Abstract

Internationally, the gender relations of the family farming ‘way of life’ have been shown to be stubbornly persistent in their adherence to patriarchal inheritance practices. This article demonstrates how such ‘agri-cultural’ practices are situated both within the subjective sphere of farming individuals’ and within global agri-economics, bringing new challenges to patrilineal farm survival. It is suggested here that the recent tendency for post-structuralist theorisation in rural studies has underestimated the existence and impact of patrilineal patterns in family farming.
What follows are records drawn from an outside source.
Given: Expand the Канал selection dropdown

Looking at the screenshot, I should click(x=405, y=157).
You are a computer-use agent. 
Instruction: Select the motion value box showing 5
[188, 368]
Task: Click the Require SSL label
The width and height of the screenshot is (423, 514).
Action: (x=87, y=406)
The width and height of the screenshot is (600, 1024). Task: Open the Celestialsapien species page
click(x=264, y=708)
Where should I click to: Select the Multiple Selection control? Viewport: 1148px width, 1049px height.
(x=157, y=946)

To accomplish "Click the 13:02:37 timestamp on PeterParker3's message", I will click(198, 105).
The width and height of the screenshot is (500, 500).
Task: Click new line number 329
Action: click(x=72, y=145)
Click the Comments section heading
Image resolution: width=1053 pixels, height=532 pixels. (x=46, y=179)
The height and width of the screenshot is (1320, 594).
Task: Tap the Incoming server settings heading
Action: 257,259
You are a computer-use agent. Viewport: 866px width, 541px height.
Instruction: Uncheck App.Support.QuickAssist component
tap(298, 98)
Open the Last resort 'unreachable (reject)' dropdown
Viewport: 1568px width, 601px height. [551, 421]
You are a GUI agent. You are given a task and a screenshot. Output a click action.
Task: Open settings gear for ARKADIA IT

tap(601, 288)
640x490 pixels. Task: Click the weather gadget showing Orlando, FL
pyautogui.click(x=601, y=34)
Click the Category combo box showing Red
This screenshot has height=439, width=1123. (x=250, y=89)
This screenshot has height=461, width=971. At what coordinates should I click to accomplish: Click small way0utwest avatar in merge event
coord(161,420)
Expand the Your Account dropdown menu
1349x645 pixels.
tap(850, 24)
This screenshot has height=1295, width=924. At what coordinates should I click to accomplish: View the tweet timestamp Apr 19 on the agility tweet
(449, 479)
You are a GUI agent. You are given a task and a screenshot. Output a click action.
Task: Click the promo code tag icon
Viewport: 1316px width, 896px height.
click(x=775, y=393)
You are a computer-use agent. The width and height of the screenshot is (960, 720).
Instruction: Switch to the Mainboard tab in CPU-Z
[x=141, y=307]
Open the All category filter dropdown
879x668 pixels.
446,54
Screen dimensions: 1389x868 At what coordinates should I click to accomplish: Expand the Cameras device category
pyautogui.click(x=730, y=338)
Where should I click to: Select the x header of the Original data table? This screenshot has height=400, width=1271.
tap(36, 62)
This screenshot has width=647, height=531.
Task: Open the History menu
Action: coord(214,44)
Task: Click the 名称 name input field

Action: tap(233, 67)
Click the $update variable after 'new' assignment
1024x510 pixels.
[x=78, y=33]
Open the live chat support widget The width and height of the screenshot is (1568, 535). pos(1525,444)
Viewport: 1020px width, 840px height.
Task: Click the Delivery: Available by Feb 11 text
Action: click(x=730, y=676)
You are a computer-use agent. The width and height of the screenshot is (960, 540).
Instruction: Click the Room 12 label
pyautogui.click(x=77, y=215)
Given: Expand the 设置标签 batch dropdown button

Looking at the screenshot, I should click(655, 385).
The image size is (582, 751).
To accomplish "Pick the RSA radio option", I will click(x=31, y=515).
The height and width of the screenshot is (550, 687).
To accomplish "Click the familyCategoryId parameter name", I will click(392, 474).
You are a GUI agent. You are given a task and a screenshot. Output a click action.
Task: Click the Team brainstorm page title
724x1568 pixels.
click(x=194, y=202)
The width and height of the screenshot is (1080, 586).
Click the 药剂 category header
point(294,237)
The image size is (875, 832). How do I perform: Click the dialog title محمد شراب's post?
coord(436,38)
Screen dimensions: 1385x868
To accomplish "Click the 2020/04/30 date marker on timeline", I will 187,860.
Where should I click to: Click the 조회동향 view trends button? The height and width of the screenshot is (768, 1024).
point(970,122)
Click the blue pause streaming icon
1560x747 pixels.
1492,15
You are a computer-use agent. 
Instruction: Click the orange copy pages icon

Such patterns mean that women are shown to largely occupy relational gender identities as the ‘helper’, whilst men are strongly identified as the ‘farmer’. Drawing on repeated life-history interviews conducted with farming men and women from Powys, Mid Wales, the aim of this article is to generate debate as to the extent to which men can be brought into feminist research practice in order to reveal patriarchy to a greater degree. The article begins by situating the near-exclusion of men from feminist research practice within theoretical developments in feminist geography. This discussion also assists in deriving issues of research methods, positionality and interpretive power which focus the integration of empirical material in the methodological reflections provided in section three. In section two, the rationale for the epistemological stance taken in the research is provided. The article provides an example of the successful integration of men into a feminist research frame, suggests avenues for theoretical development and identifies future research directions which can be informed by ‘doing it with men’.